Que reste-t-il finalement de toutes ces images, de toutes ces sensations ? qu'est-ce qui demeure intact dans les souvenirs de Madame Bovary ? le souvenir d'un amour supraterrestre , de ses premiers émois amoureux quand elle repense à ce qui la faisait vibrer autrefois "petits anges aux ailes d'or, madones, lagunes ,gondoliers... attirante fantasmagories des réalités sentimentales" On retrouve ici la peinture ironique de cet élan mystique .N'oublions pas que les accusations contre le roman font état d'outrage à la religion et il est indéniable que Flaubert montre, avec le personnage d'Emma qu l'image véhiculée par l'éducation religieuse telle qu'elle était parfois pratiquée dans les couvents , pouvait avoir des effets pernicieux; les jeunes femmes confondent , par impréparation, les réalités de l'amour charnel avec les élans enthousiastes du mysticisme et utilisent, comme le fait, à dessein, le romancier, des termes religieux pour évoquer l'amour terrestre. Cette contamination des deux formes d'amour se manifeste lors de plusieurs épisodes clés du roman; on peut penser au baiser d'amour lors des derniers sacrements mais également lors de sa maladie déclenchée par la rupture avec Rodolphe , elle fait venir le curé pour qu'il la bénisse : "il lui sembla que son être montant vers Dieu allait s'anéantir dans cet amour comme un encens allumé qui se dissipe en vapeur; ( deuxième partie, chapitre XIV) Lorsqu'elle repense à ce moment d'extase mystique, elle considère que cette "vision splendide" est la chose la plu belle qu'il fût possible de rêver; elle place donc cet élan mystique au delà des amour terrestres et autres passions charnelles : elle réalise à cette occasion qu'il existe "un autre amour au-dessus de tous les autres amours, sans intermittence ni fin, et qui s'accroîtrait éternellement" ; Aucune passion par essence limitée dans le temps ne peut donc rivaliser, à ses yeux , avec cet amour divin dont la force font même par effrayer l'abbé Bournisien.
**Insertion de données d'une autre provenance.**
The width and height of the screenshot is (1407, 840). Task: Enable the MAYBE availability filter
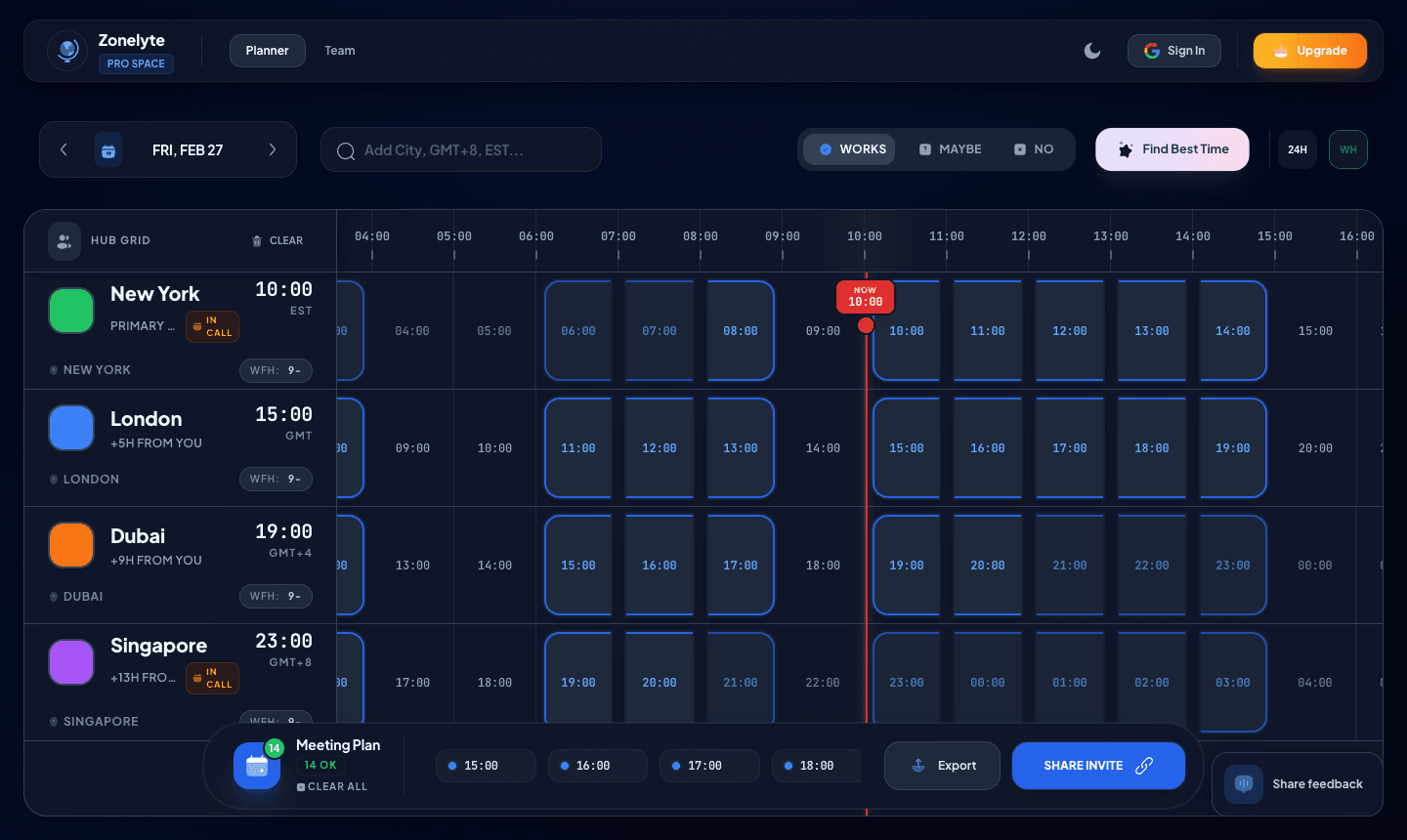(949, 148)
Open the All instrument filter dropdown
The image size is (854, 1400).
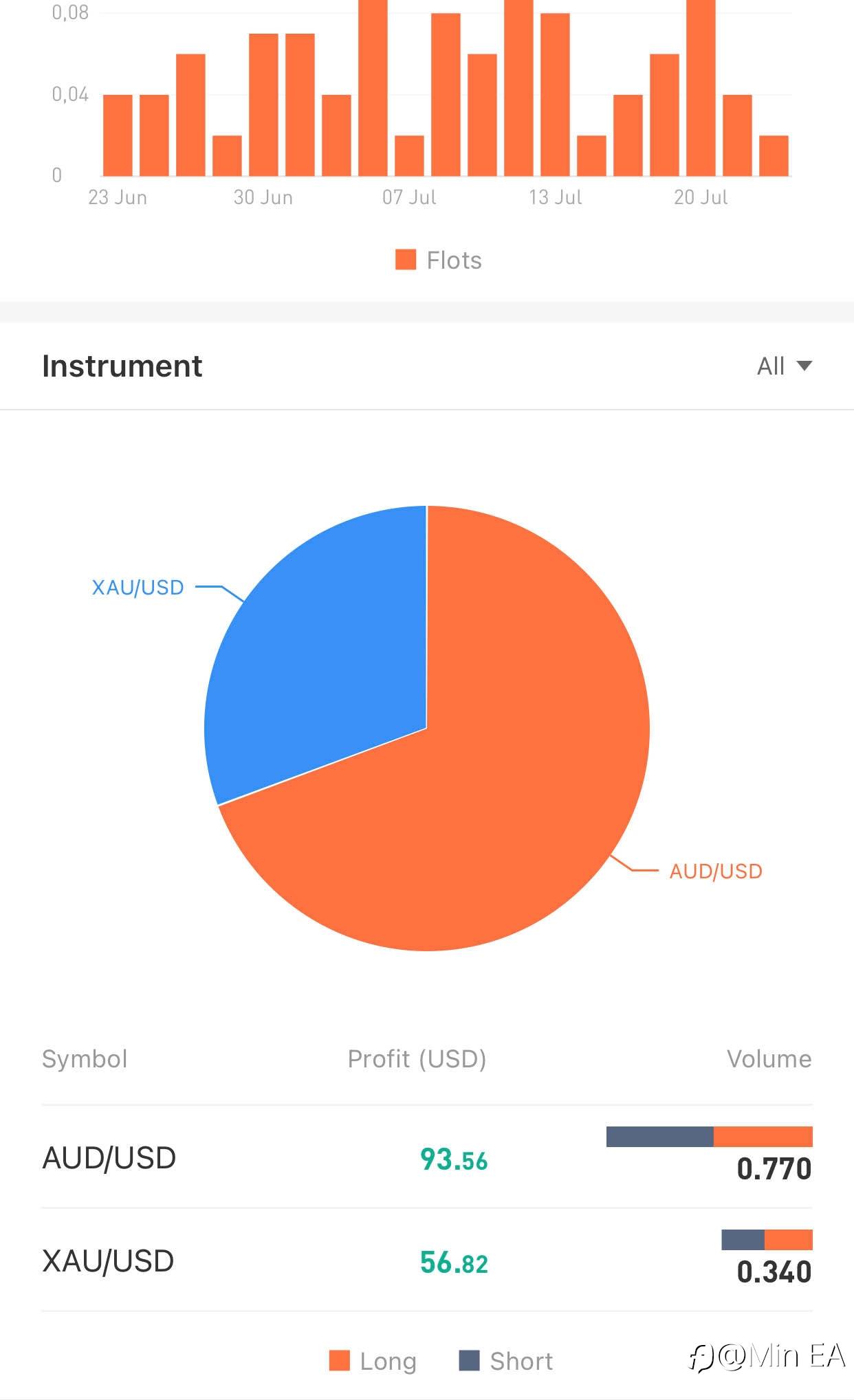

Toutefois lorsqu'Emma s'adresse à Dieu , elle emploie "les mêmes paroles suaves qu'elle murmurait jadis à son amant dans les épanchements de l'adultère" . Sacrilège ici encore mais dans quel but ? Celui de montrer que ce personnage assoiffé d'amour ne parvient pas à distinguer ce qui relève de l'humain et du divin. Mais son coeur ne trouve pas le réconfort dans la religion
Toutes les formes d'amour sont représentées dans ce roman sous des apparences plutôt traditionnelles : amour conjugal décevant le plus souvent, amour dans l'adultère avec sa source de tourments, amours non partagés, amours à sens unique , amour filial ou maternel absent ou trop présent pour la mère de Charles , jalouse de sa belle-fille. Aucun ne semble échapper à l'ironie du narrateur à l'exception peut-être de celui de Berthe, inconditionnel pour une mère au demeurant peu aimante te de celui, sincère du commis Justin, retrouvé ne train de sangloter sur la tombe d'Emma. La vison de l'auteur est pessimiste et l'amour paraît à la fois une aspiration légitime est une illusion trompeuse, qui par essence appartient au passé et aux souvenirs . Pas de vie sans amour mais à trop vouloir se lancer à la recherche de l'amour parfait, on risque de passer à côté de sa vie comme l'héroïne.